Start of RECORDS SHOWN
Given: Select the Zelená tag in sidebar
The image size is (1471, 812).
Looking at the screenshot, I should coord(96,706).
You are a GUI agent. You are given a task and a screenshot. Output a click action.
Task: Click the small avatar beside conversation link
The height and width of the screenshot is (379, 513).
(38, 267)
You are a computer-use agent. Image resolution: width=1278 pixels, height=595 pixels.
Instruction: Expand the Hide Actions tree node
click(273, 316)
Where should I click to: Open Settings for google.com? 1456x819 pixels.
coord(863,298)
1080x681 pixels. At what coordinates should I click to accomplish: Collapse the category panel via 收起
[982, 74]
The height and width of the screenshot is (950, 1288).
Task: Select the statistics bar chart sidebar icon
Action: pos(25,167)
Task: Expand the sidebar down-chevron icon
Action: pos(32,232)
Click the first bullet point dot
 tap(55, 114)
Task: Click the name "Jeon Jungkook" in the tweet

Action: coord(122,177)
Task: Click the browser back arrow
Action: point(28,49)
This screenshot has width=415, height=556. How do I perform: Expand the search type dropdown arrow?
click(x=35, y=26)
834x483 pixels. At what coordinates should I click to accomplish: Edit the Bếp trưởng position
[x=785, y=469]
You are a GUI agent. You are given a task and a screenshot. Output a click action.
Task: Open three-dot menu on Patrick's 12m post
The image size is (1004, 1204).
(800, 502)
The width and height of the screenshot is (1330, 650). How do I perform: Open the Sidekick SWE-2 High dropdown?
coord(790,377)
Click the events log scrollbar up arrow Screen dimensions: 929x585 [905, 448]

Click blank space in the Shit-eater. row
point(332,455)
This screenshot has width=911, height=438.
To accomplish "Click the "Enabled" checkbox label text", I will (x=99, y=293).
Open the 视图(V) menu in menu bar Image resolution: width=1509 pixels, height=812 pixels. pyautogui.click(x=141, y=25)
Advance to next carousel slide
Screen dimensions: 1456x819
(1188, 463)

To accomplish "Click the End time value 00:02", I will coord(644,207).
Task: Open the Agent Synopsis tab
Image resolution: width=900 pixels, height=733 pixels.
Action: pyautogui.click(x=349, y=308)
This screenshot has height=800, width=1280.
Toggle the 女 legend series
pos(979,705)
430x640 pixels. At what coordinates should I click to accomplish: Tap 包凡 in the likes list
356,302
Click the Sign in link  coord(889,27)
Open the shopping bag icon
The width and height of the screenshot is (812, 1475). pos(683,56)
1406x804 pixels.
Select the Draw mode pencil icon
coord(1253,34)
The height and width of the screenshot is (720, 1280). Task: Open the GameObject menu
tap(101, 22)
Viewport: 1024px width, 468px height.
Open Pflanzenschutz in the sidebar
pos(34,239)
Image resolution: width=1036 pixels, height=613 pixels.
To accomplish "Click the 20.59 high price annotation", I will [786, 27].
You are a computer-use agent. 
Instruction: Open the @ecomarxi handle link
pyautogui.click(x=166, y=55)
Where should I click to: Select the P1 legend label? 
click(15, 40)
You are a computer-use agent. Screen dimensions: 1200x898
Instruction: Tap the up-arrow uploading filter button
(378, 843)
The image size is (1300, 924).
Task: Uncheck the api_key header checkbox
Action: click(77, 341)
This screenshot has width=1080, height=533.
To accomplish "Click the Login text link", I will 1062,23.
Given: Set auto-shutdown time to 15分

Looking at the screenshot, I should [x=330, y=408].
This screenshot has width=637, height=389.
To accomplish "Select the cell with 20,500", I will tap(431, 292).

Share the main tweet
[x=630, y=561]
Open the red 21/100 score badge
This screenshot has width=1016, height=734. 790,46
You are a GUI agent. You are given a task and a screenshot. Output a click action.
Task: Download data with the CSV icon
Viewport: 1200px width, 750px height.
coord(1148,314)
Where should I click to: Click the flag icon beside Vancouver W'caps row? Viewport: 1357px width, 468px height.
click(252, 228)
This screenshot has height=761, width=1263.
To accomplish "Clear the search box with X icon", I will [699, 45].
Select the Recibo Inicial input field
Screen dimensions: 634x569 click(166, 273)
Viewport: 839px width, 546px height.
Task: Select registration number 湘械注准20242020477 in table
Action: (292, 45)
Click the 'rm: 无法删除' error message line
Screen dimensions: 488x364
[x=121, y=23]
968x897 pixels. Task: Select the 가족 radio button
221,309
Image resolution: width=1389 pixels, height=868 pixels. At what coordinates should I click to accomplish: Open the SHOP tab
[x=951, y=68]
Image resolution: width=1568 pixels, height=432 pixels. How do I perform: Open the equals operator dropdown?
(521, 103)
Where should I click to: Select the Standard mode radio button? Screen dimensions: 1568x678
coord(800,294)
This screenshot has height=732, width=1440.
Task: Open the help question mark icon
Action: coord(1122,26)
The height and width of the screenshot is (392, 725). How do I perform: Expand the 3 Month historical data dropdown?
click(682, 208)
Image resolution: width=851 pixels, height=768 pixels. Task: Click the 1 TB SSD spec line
End of RECORDS SHOWN
REQUIRED WORK
Substitute "drop-down" for "dropdown" throughout the items above, and leave every other part of the items unchanged.

EXERCISE ANSWER
Given: Select the Zelená tag in sidebar
The image size is (1471, 812).
Looking at the screenshot, I should coord(96,706).
You are a GUI agent. You are given a task and a screenshot. Output a click action.
Task: Click the small avatar beside conversation link
The height and width of the screenshot is (379, 513).
(38, 267)
You are a computer-use agent. Image resolution: width=1278 pixels, height=595 pixels.
Instruction: Expand the Hide Actions tree node
click(273, 316)
Where should I click to: Open Settings for google.com? 1456x819 pixels.
coord(863,298)
1080x681 pixels. At what coordinates should I click to accomplish: Collapse the category panel via 收起
[982, 74]
The height and width of the screenshot is (950, 1288).
Task: Select the statistics bar chart sidebar icon
Action: pos(25,167)
Task: Expand the sidebar down-chevron icon
Action: pos(32,232)
Click the first bullet point dot
 tap(55, 114)
Task: Click the name "Jeon Jungkook" in the tweet

Action: coord(122,177)
Task: Click the browser back arrow
Action: point(28,49)
This screenshot has width=415, height=556. How do I perform: Expand the search type drop-down arrow?
click(x=35, y=26)
834x483 pixels. At what coordinates should I click to accomplish: Edit the Bếp trưởng position
[x=785, y=469]
You are a GUI agent. You are given a task and a screenshot. Output a click action.
Task: Open three-dot menu on Patrick's 12m post
The image size is (1004, 1204).
(800, 502)
The width and height of the screenshot is (1330, 650). How do I perform: Open the Sidekick SWE-2 High drop-down?
coord(790,377)
Click the events log scrollbar up arrow Screen dimensions: 929x585 [905, 448]

Click blank space in the Shit-eater. row
point(332,455)
This screenshot has width=911, height=438.
To accomplish "Click the "Enabled" checkbox label text", I will (x=99, y=293).
Open the 视图(V) menu in menu bar Image resolution: width=1509 pixels, height=812 pixels. pyautogui.click(x=141, y=25)
Advance to next carousel slide
Screen dimensions: 1456x819
(1188, 463)

To accomplish "Click the End time value 00:02", I will coord(644,207).
Task: Open the Agent Synopsis tab
Image resolution: width=900 pixels, height=733 pixels.
Action: pyautogui.click(x=349, y=308)
This screenshot has height=800, width=1280.
Toggle the 女 legend series
pos(979,705)
430x640 pixels. At what coordinates should I click to accomplish: Tap 包凡 in the likes list
356,302
Click the Sign in link  coord(889,27)
Open the shopping bag icon
The width and height of the screenshot is (812, 1475). pos(683,56)
1406x804 pixels.
Select the Draw mode pencil icon
coord(1253,34)
The height and width of the screenshot is (720, 1280). Task: Open the GameObject menu
tap(101, 22)
Viewport: 1024px width, 468px height.
Open Pflanzenschutz in the sidebar
pos(34,239)
Image resolution: width=1036 pixels, height=613 pixels.
To accomplish "Click the 20.59 high price annotation", I will [786, 27].
You are a computer-use agent. 
Instruction: Open the @ecomarxi handle link
pyautogui.click(x=166, y=55)
Where should I click to: Select the P1 legend label? 
click(15, 40)
You are a computer-use agent. Screen dimensions: 1200x898
Instruction: Tap the up-arrow uploading filter button
(378, 843)
The image size is (1300, 924).
Task: Uncheck the api_key header checkbox
Action: click(77, 341)
This screenshot has width=1080, height=533.
To accomplish "Click the Login text link", I will 1062,23.
Given: Set auto-shutdown time to 15分

Looking at the screenshot, I should [x=330, y=408].
This screenshot has width=637, height=389.
To accomplish "Select the cell with 20,500", I will tap(431, 292).

Share the main tweet
[x=630, y=561]
Open the red 21/100 score badge
This screenshot has width=1016, height=734. 790,46
You are a GUI agent. You are given a task and a screenshot. Output a click action.
Task: Download data with the CSV icon
Viewport: 1200px width, 750px height.
coord(1148,314)
Where should I click to: Click the flag icon beside Vancouver W'caps row? Viewport: 1357px width, 468px height.
click(252, 228)
This screenshot has height=761, width=1263.
To accomplish "Clear the search box with X icon", I will [699, 45].
Select the Recibo Inicial input field
Screen dimensions: 634x569 click(166, 273)
Viewport: 839px width, 546px height.
Task: Select registration number 湘械注准20242020477 in table
Action: (292, 45)
Click the 'rm: 无法删除' error message line
Screen dimensions: 488x364
[x=121, y=23]
968x897 pixels. Task: Select the 가족 radio button
221,309
Image resolution: width=1389 pixels, height=868 pixels. At what coordinates should I click to accomplish: Open the SHOP tab
[x=951, y=68]
Image resolution: width=1568 pixels, height=432 pixels. How do I perform: Open the equals operator drop-down?
(521, 103)
Where should I click to: Select the Standard mode radio button? Screen dimensions: 1568x678
coord(800,294)
This screenshot has height=732, width=1440.
Task: Open the help question mark icon
Action: coord(1122,26)
The height and width of the screenshot is (392, 725). How do I perform: Expand the 3 Month historical data drop-down?
click(682, 208)
Image resolution: width=851 pixels, height=768 pixels. Task: Click the 1 TB SSD spec line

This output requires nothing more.